* [Work order]:
A verbatim copy of the listing is what is needed, minus any pictures.

* [Extracted entries]:
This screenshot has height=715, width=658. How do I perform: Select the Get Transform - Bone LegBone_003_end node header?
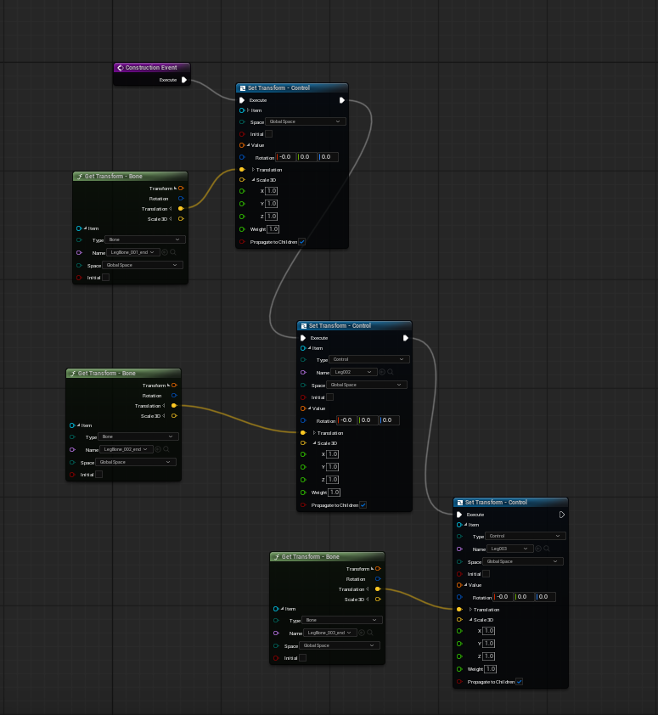[x=327, y=557]
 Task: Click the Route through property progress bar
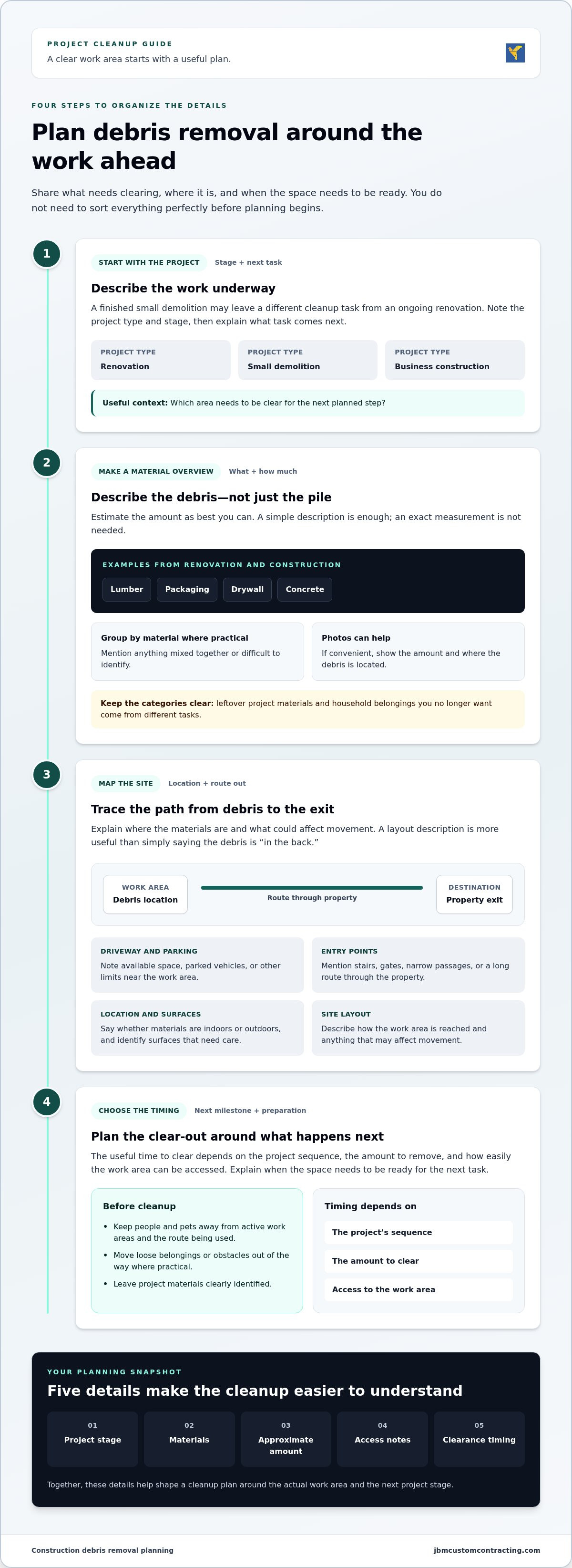312,887
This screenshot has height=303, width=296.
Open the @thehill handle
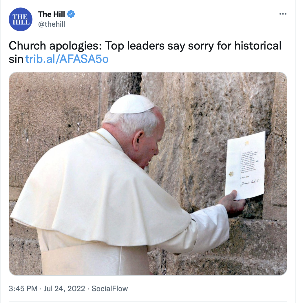[x=52, y=24]
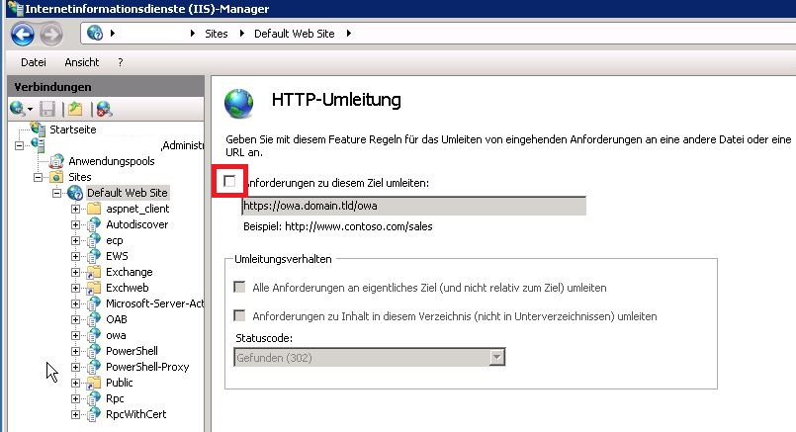The height and width of the screenshot is (432, 796).
Task: Open the Datei menu
Action: tap(34, 62)
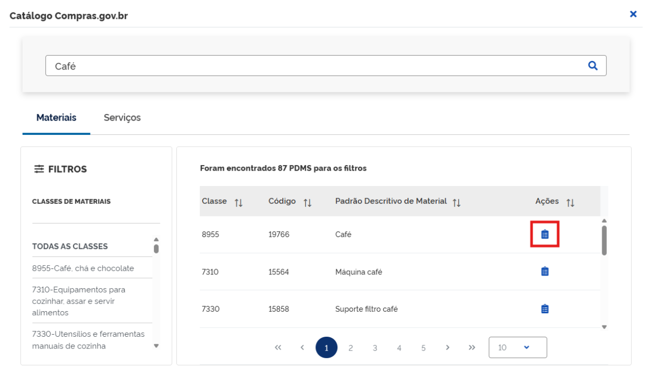Sort table by Classe column arrows
Viewport: 662px width, 374px height.
coord(238,202)
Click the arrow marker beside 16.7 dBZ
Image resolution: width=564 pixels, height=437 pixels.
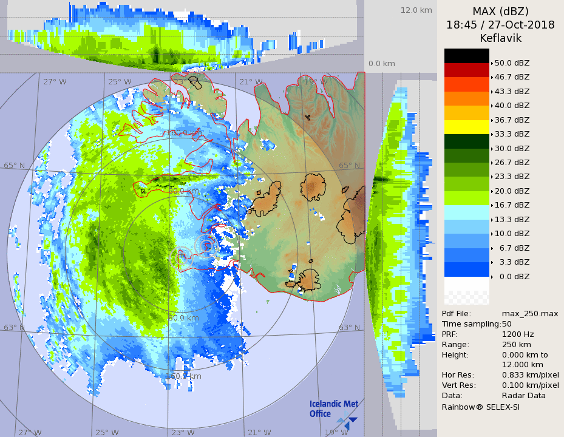[492, 205]
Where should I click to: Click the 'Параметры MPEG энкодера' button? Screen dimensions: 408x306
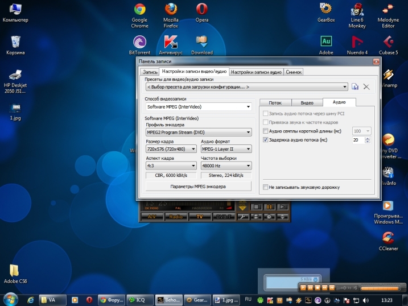[x=198, y=186]
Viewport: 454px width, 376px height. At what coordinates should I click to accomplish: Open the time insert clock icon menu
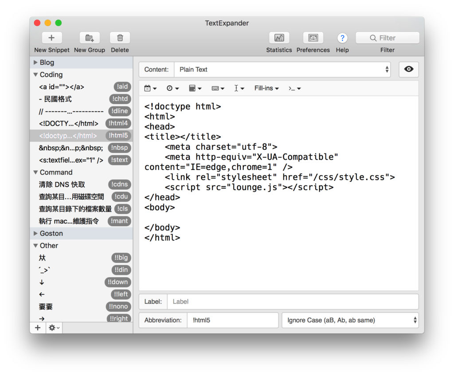(x=172, y=88)
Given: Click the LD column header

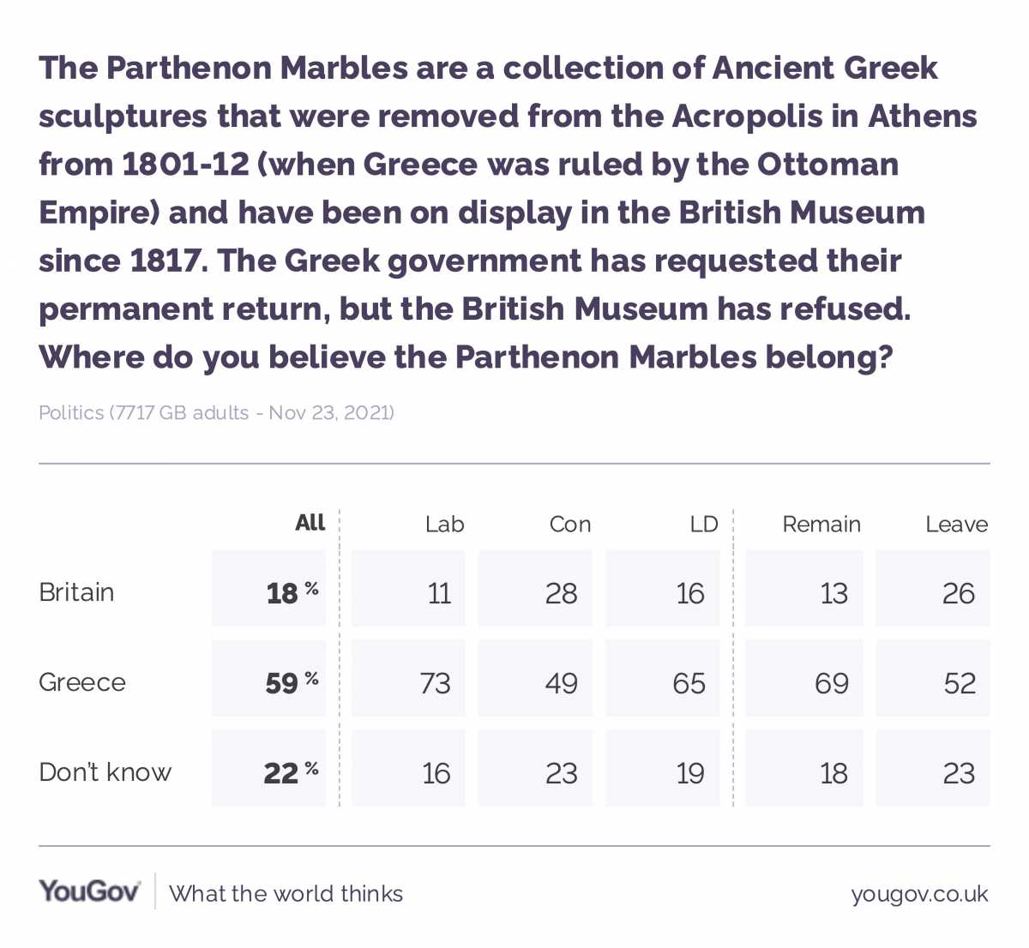Looking at the screenshot, I should point(704,524).
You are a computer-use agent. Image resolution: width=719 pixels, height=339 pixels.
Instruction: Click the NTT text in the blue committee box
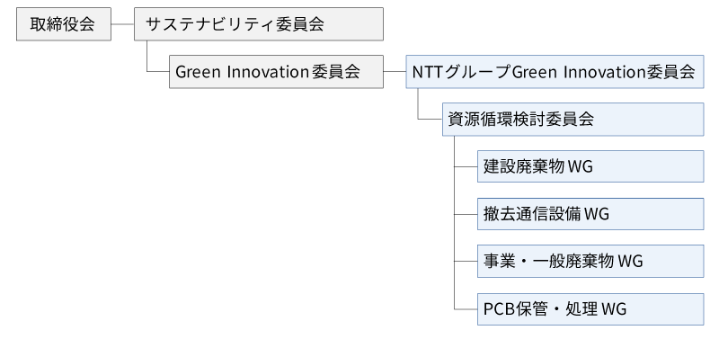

* [Result for this task]:
This screenshot has height=715, width=658. How do I perform: Select the Get Transform - Bone LegBone_003_end node header?
[x=327, y=557]
 Task: Click the Route through property progress bar
312,887
This screenshot has height=303, width=296.
Open the @thehill handle
[x=52, y=24]
The height and width of the screenshot is (432, 796).
Task: Open the Datei menu
Action: tap(34, 62)
Sort table by Classe column arrows
Viewport: 662px width, 374px height.
coord(238,202)
Click the arrow marker beside 16.7 dBZ
Image resolution: width=564 pixels, height=437 pixels.
[492, 205]
Where should I click to: Click the 'Параметры MPEG энкодера' button? Screen dimensions: 408x306
[x=198, y=186]
Viewport: 454px width, 376px height. At what coordinates should I click to accomplish: Open the time insert clock icon menu
(x=172, y=88)
Given: Click the LD column header

Looking at the screenshot, I should point(704,524).
You are a computer-use agent. Image resolution: width=719 pixels, height=339 pixels.
Instruction: Click the NTT text in the blue committee box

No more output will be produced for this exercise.